Step 5: Split the Data into Training and Testing Sets

We divide the data into training (80%) and testing (20%) sets. This helps us train the model on one portion of the data and evaluate it on another to ensure reliable results.

# Set seed so results stay the same every time you run it
set.seed(42)

# Split the data: 80% training, 20% testing
split <- caret::createDataPartition(nba_ready$pts, p = 0.8, list = FALSE)

# Training data (80%)
train_df <- nba_ready[split, ]

# Testing data (20%)
test_df <- nba_ready[-split, ]

# Print the number of rows in each set to confirm the split
cat("Training set rows:", nrow(train_df), "\n")
cat("Testing set rows:", nrow(test_df))

The output for this step is:

Train rows: 432 

Test rows: 107

This means that the data has been successfully split into two sets:

  • 432 rows for training (used to build the model)
  • 107 rows for testing (used to evaluate model performance)

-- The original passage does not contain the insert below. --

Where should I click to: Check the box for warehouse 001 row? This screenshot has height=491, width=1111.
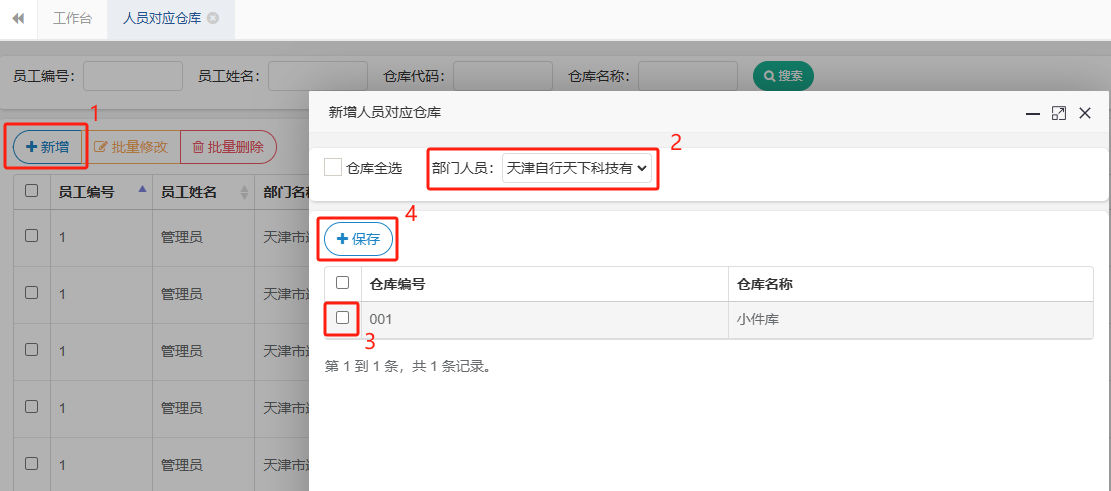342,318
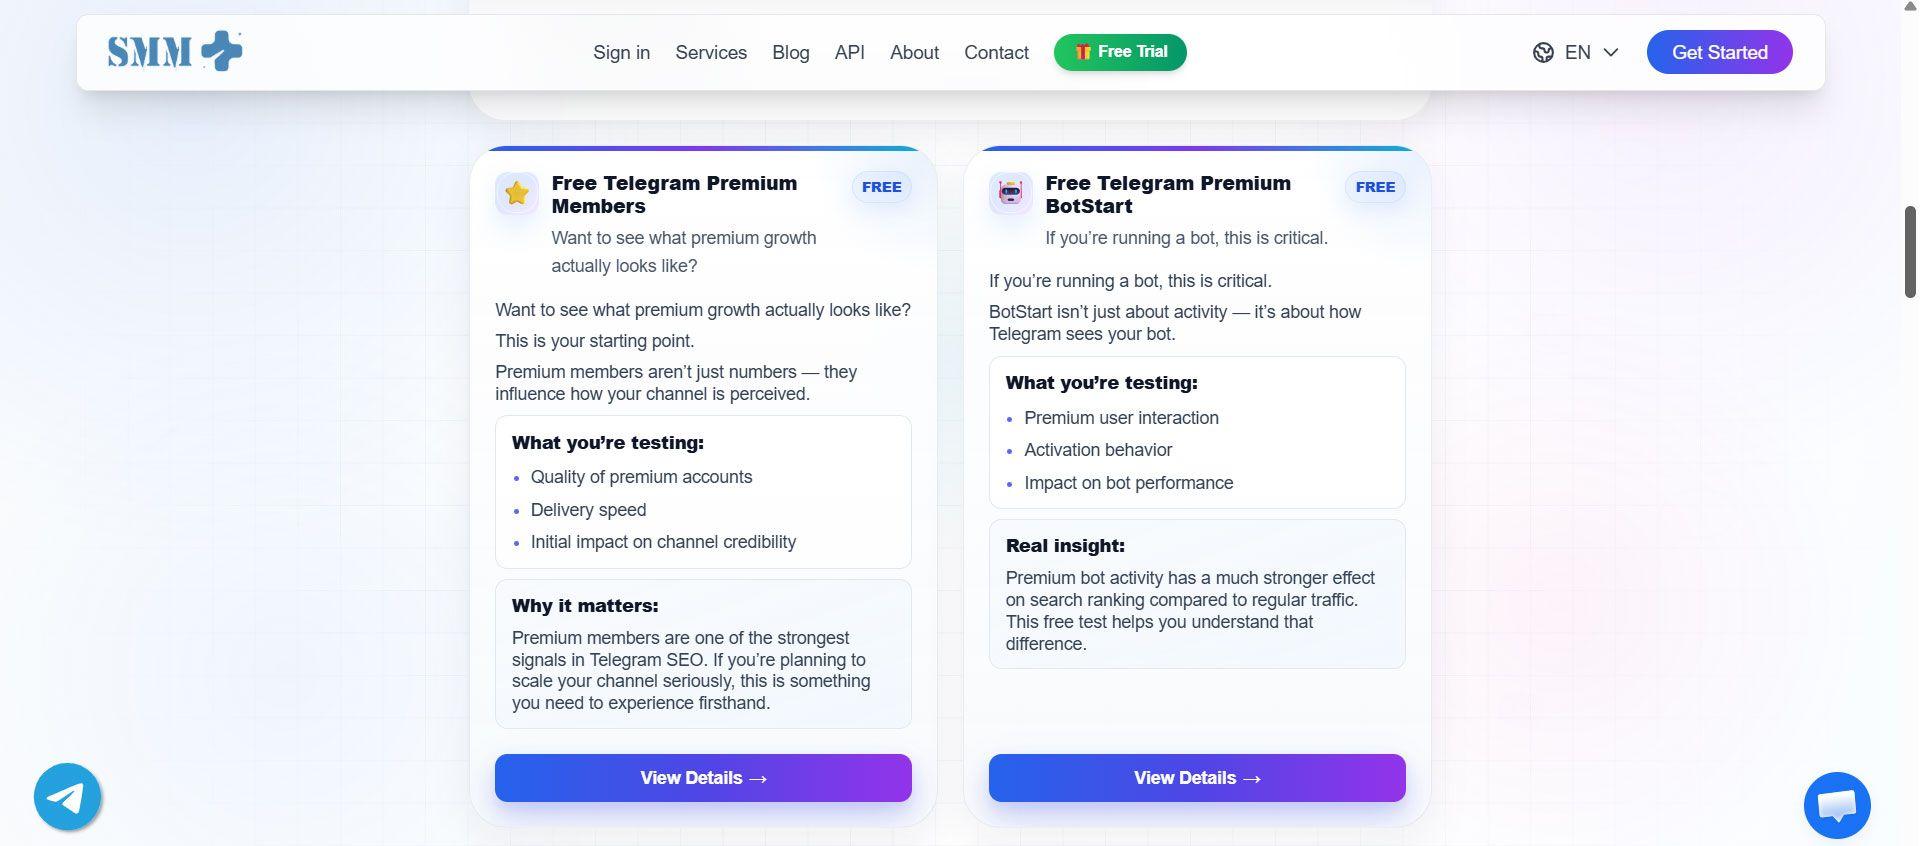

Here’s Something Fun: Car Data Analysis Project Using R

Step 6: Define Training Method and Preprocessing Steps

In this step, we will set up how the model will be trained and validated using cross-validation. We will also define preprocessing steps to normalize the data for better model performance. The code for this step is:

# Define how the model will train and validate
ctrl <- trainControl(
  method = "repeatedcv",  # Use repeated cross-validation
  number = 5,             # Split data into 5 folds
  repeats = 3,            # Repeat the 5-fold CV 3 times
  verboseIter = TRUE      # Display training progress
)

# Preprocessing steps: normalize the data by centering and scaling
preprocess_steps <- c("center", "scale")

In the above step, we define a training strategy using repeated cross-validation, which means:

  • The data is split into 5 parts (folds).
  • The model is trained and validated multiple times (3 repeats), each time using different folds.
  • This helps us get a more reliable and stable model.

We also set preprocessing steps to:

  • Center the data (subtract the mean)
  • Scale the data (divide by standard deviation)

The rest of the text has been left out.